Die Einführung des Faches Vie et société ist aber auch eine gute Illustration für den Lauf der Dinge: Mit großer Skepsis war die Einführung dieses Faches vor einem Jahr kommentiert worden. Die Übernahme eines Teils der Religionslehrer ist dann gescheitert, die anderen werden den Unterricht noch eine Weile mit der Faust in der Tasche halten – nicht weil das Fach unbrauchbar wäre (die Kirche wäre gerne bereit gewesen, gemeinsam mit den anderen Religionsgemeinschaften dieselben Inhalte zu vermitteln), sondern weil die betroffenen Lehrkräfte lange Zeit über ihr Schicksal im Unklaren waren und ihre zusätzliche Ausbildung teilweise als Zumutung erlebten. Noch vor fünf Jahren war der Vorschlag im CSV-Nationalkongress, den Religionsunterricht aus der Sekundarschule zu verbannen, eine absolute Sensation, die Verhandlungen mit der Kirche dann ein politisches Meisterstück, die Abschaffung des Religionsunterrichtes durch die neue Regierung ein vorgeblicher Angriff auf die Menschenrechte, die Implementierung des neuen Faches ein Kraftakt, das Management der sozialen „Kosten“ ein unschönes und unwürdiges Lavieren und schließlich, kaum zwei Jahre später, ist das alles vergessen.
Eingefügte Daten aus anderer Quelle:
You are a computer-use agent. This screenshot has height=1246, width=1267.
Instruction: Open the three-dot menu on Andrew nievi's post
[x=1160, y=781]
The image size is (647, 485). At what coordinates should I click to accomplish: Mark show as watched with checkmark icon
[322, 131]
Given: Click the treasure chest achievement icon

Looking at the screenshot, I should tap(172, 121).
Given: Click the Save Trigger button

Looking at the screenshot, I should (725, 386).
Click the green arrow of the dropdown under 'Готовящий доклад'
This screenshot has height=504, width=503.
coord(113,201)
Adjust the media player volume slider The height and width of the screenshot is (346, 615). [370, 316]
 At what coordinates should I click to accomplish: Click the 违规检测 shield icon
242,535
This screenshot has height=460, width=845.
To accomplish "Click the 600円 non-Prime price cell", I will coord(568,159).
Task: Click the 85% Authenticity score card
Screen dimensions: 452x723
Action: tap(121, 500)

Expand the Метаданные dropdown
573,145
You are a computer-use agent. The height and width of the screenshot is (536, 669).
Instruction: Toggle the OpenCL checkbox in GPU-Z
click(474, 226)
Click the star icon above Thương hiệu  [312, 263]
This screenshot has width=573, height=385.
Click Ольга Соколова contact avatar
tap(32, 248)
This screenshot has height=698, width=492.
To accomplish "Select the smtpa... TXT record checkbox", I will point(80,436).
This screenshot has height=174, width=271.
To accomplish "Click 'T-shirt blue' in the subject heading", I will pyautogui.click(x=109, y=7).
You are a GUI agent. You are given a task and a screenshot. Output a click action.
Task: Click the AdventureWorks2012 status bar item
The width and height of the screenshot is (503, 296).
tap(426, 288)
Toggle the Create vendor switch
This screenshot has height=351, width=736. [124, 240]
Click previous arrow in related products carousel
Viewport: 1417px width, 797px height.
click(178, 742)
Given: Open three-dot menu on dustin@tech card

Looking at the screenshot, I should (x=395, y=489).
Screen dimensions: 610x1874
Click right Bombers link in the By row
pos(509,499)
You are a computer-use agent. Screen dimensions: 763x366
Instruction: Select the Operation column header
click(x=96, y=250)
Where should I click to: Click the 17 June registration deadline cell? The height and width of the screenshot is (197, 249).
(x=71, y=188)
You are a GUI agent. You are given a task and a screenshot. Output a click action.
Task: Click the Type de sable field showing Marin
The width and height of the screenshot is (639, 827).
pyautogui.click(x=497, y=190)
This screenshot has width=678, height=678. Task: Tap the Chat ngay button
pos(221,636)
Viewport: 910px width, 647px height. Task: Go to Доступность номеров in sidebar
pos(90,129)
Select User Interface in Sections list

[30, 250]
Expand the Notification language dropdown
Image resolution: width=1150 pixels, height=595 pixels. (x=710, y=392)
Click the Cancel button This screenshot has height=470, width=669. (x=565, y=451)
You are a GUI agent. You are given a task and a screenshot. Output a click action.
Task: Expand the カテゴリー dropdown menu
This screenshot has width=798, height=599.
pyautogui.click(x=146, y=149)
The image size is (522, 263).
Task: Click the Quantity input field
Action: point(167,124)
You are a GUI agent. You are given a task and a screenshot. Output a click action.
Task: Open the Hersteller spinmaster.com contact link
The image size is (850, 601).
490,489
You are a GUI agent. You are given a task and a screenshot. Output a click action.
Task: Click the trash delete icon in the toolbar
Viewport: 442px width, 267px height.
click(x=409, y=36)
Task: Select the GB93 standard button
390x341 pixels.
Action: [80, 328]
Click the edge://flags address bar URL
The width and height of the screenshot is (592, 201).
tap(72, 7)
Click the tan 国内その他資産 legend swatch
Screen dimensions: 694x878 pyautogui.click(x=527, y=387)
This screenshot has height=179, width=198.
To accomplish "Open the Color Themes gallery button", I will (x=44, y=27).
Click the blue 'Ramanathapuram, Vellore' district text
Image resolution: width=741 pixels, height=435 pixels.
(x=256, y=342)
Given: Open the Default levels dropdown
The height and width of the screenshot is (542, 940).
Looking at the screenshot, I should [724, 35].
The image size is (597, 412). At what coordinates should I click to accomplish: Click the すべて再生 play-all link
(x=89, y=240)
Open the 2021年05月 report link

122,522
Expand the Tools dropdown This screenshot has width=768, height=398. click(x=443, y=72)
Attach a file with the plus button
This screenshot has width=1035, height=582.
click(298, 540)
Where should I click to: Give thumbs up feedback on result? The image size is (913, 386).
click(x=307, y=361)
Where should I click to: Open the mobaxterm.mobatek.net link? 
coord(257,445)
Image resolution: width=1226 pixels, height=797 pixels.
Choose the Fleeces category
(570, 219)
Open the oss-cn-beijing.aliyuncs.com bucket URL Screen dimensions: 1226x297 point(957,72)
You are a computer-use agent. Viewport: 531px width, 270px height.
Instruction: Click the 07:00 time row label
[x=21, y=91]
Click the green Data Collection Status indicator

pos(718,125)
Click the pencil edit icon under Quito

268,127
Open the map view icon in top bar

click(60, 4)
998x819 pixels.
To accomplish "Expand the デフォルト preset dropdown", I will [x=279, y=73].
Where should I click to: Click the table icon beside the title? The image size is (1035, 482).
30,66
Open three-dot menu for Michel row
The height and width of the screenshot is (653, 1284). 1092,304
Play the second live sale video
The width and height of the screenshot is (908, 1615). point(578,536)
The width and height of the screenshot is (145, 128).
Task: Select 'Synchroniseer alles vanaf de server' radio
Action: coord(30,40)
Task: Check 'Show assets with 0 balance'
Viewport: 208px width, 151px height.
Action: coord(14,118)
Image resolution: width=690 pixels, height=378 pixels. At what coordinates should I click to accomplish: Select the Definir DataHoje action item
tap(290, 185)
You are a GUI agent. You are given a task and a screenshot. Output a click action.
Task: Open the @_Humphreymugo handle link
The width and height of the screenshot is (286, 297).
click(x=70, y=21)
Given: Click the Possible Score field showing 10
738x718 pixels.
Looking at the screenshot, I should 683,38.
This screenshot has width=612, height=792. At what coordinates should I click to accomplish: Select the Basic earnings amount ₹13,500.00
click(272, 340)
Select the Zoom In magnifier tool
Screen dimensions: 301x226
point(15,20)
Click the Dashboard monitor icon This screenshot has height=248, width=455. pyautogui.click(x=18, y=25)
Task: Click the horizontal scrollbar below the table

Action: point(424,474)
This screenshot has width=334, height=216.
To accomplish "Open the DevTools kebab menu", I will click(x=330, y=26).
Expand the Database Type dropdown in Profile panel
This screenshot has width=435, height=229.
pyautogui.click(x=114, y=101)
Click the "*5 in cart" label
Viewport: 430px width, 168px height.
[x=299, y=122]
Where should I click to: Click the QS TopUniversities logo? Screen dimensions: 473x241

Der Sprung ist geschafft.

Die Reformen und Initiativen, die Claude Meisch in den letzten Jahren zum Teil überstürzt, zum Teil unausgegoren auf den Weg gebracht bzw. von seiner Vorgängerin übernommen hat, haben Lehrkräfte, Schüler, Ministeriumsbeamte und Eltern in vielen Fällen völlig überfordert, sie haben zu Unruhe und Unübersichtlichkeit geführt und sie haben viele angehende Lehrer und Chargés de cours demotiviert, – doch diese Reformen werden zu einem guten Teil Bestand haben und in den nächsten Jahren das System Schule zu einem neuen Gleichgewicht führen. Der/die nächste MinisterIn wird versprechen, „Ruhe“ ins System zu bringen, aber nicht dadurch, dass alles wieder rückgängig gemacht wird, sondern dadurch dass den Etablissements die Zeit gegeben wird, die Veränderungen zu verdauen und in die Abläufe zu integrieren. Dem derzeitgen Team, das das „Chaos“ verursacht hat, werden alle insgeheim dankbar sein, dass es die Kärrnerarbeit auf sich genommen hat.

 

(Der Artikel wurde am 26. Oktober aktualisiert. In der ursprünglichen Version war eine Passage enthalten, in der das Lycée technique de Bonnevoie auf ironische Art und Weise Erwähnung fand. Da die Passage missverständlich war und noch dazu die Gefahr bestand, dass ein negatives Bild vermittelt wurde, das nicht der Realität entsprach, wurde sie gestrichen.)